Just ahead of Microsoft's  (NASDAQ: MSFT  )  fiscal 2014 third-quarter earnings report, General Counsel Brad Smith shared some news this week: After months of negotiations with regulatory agencies around the world, what was supposed to be a $7.2 billion acquisition of Nokia's  (NYSE: NOK  )  devices and services unit is finally set to close this Friday, April 25.

As Smith noted in his post, the acquisition didn't quite play out as originally intended. Some tweaks had to be hammered out between the two longtime partners, and one outstanding issue - Nokia's India operations - was glaring omitted altogether. Still, the gist of the deal remains intact, and it marks a new beginning for both Microsoft and Nokia. Now that all the "T's" have been crossed and "I's" dotted, where do the two sides go from here?

A few specs
Smith suggested changes to the deal were to be expected, saying "As with any multinational agreement of this size, scale and complexity, our two companies have made adjustments to the original deal throughout the close preparation process."

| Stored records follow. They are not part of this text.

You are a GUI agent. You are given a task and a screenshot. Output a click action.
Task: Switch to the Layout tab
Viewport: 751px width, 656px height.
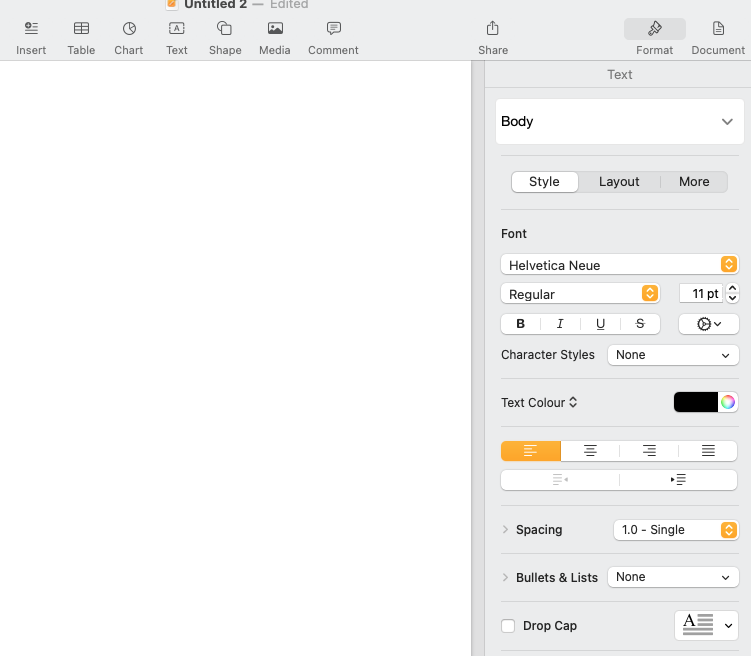[x=619, y=182]
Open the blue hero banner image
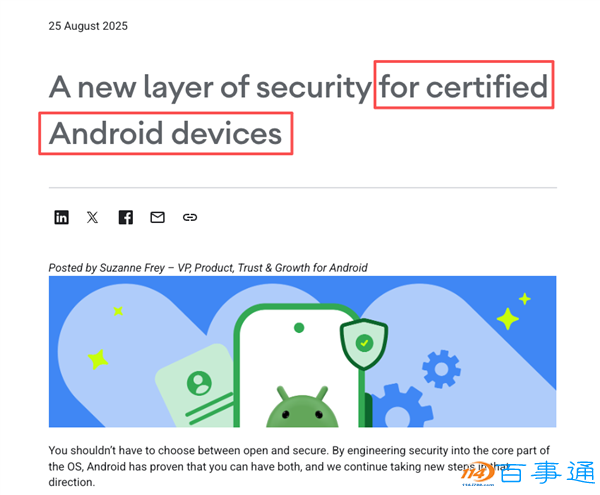Viewport: 600px width, 495px height. click(x=302, y=352)
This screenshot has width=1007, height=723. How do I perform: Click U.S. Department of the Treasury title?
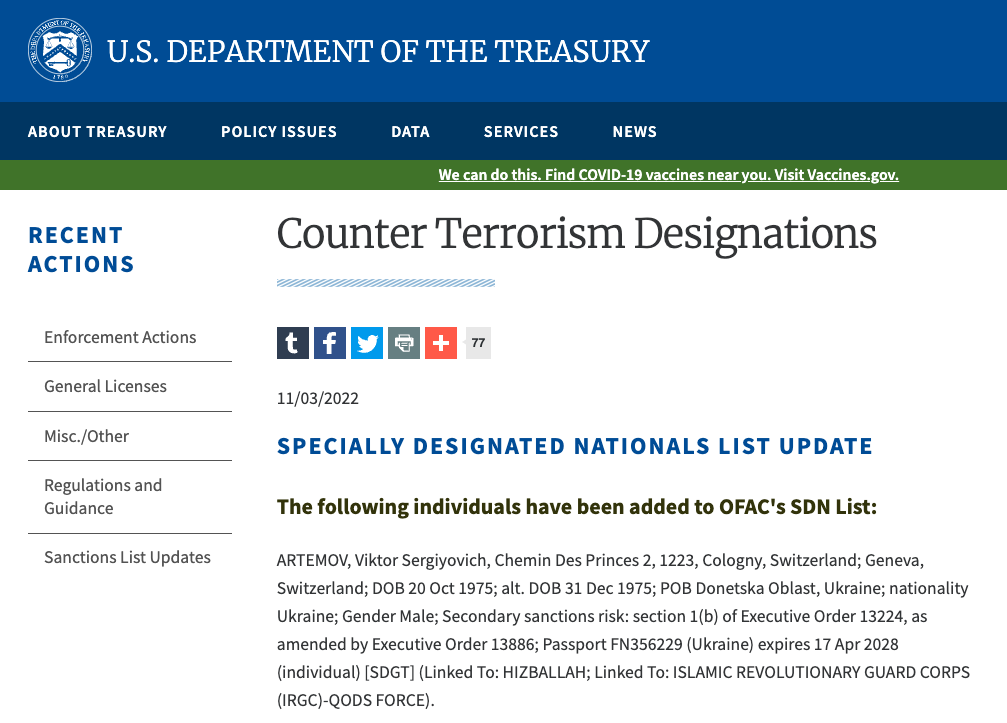pos(378,51)
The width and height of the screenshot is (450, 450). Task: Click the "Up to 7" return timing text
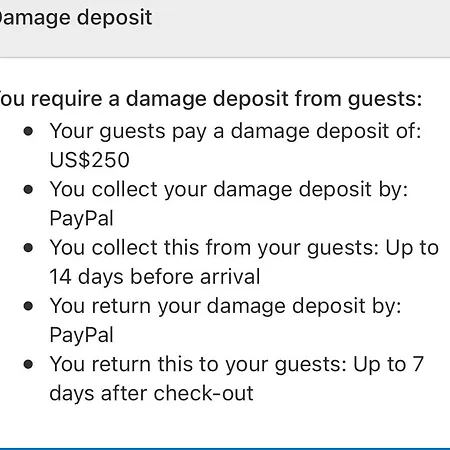389,364
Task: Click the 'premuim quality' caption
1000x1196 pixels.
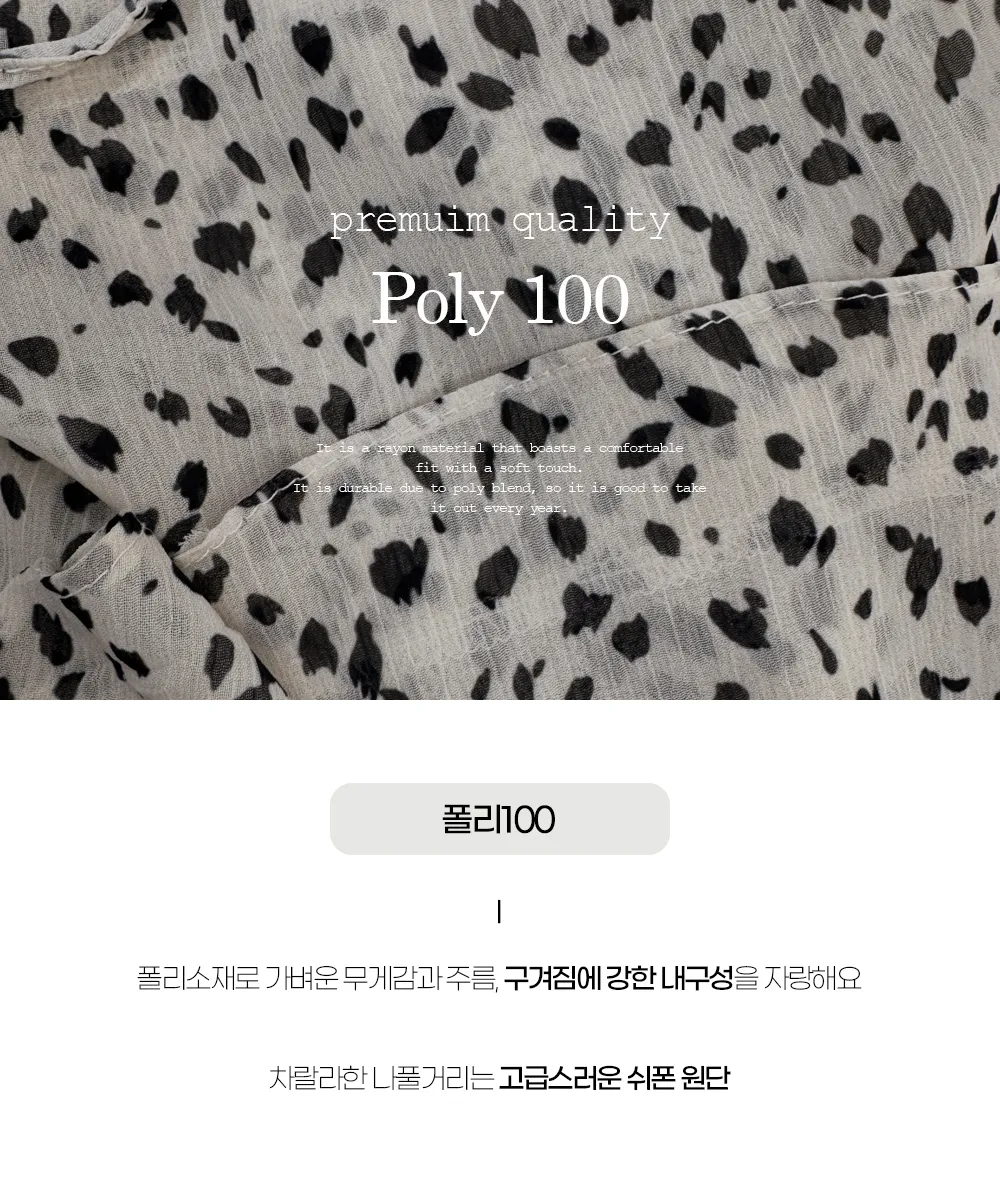Action: pos(500,221)
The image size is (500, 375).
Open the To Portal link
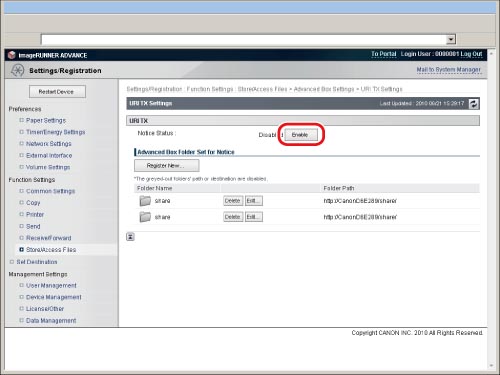pyautogui.click(x=384, y=54)
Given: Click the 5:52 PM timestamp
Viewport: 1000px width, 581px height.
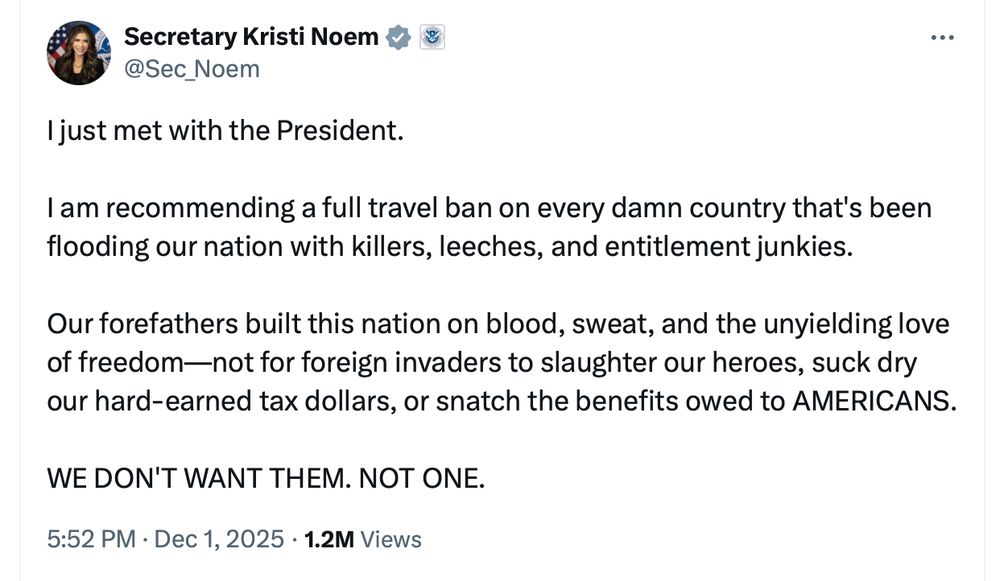Looking at the screenshot, I should pyautogui.click(x=91, y=539).
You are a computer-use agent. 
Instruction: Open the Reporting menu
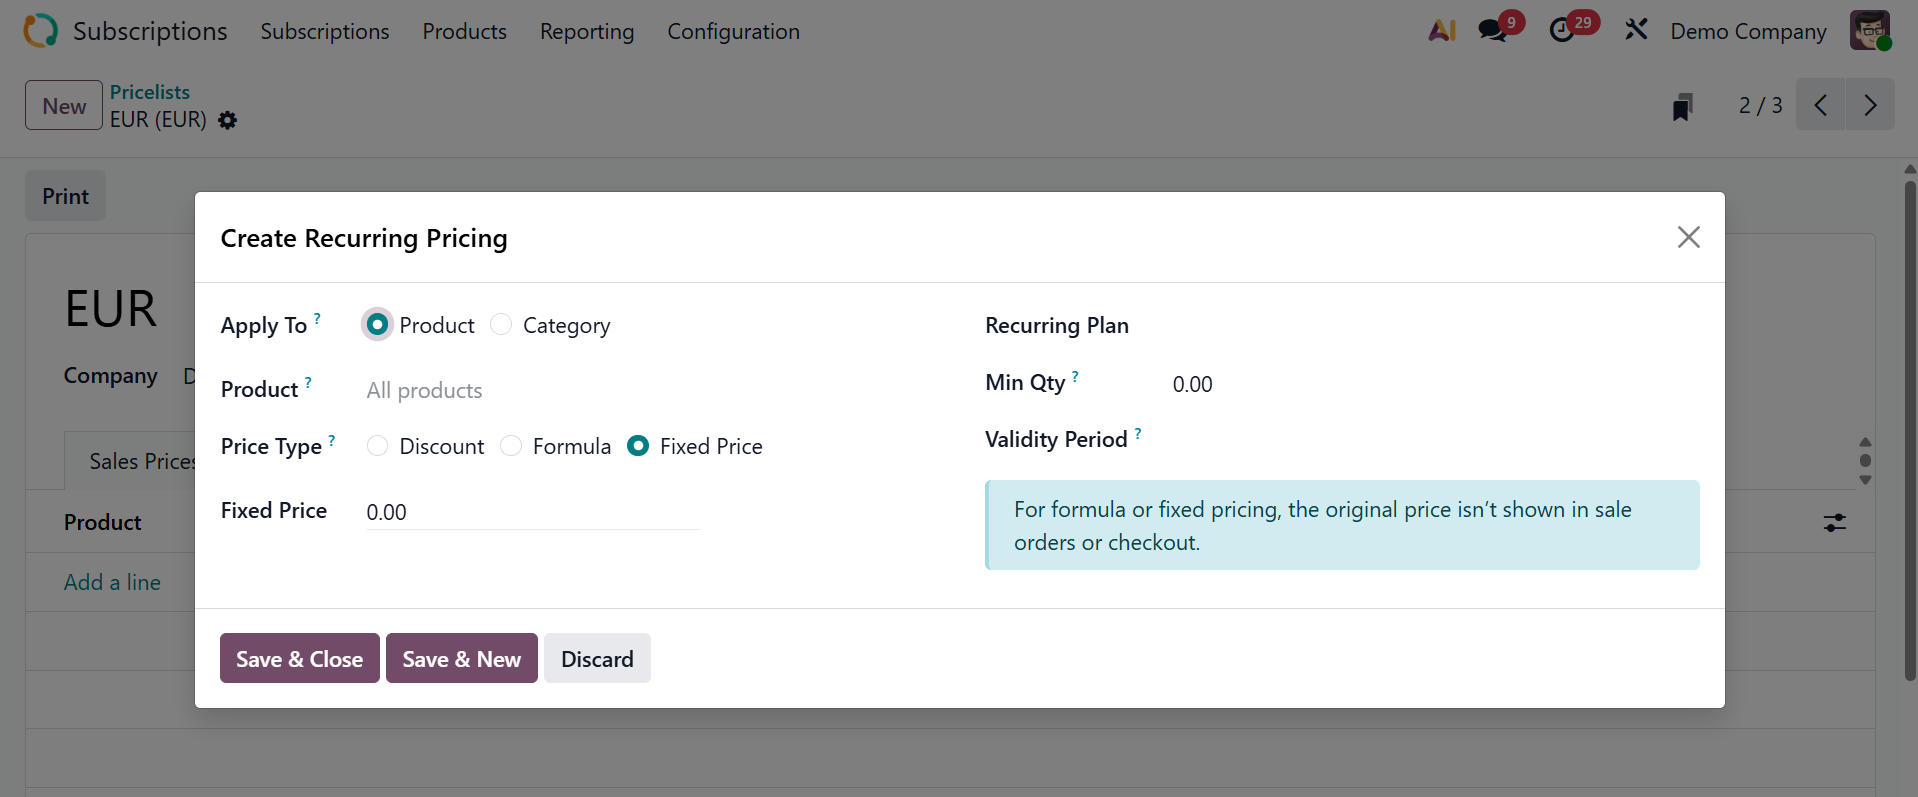pos(587,32)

For the next year, give or take, Microsoft will manage Nokia's online domain and social media sites to help ease customers into the new arrangement. The initial agreement "did not address the management of online assets," Smith noted.

Also, as many as 32,000 of Nokia's 90,000 global personnel were expected to become Microsoft employees. Smith didn't share too many specifics, other than to say that rather than the entirety of Nokia's chief technology office remaining with the company as first envisioned, 21 mobile-phone personnel in China will transition to Microsoft. More details are expected in the next few days.

The biggest change to the original deal, in terms of what Smith shared at least, was news that Nokia's Korean manufacturing facility is no longer part of the acquisition. The Korean facility is one of Nokia's newest operations, opening the doors to what it called "a new state of the art facility," just a couple of years ago..

Noticeably absent
As mentioned in a recent article, Nokia and the India Tax Authority have, to put it mildly, agreed to disagree on outstanding tax issues. Nokia objects to setting aside as much as $500 million in an escrow account based on future taxes, and both sides refuse to budge. The long-running animosity hasn't been resolved, but Smith's blog post did not state whether the Chennai manufacturing facility is included in the deal. Though operations in Chennai have been scaled back as Nokia's smartphone market share woes grew, it remains a significant operation and a major employer in India.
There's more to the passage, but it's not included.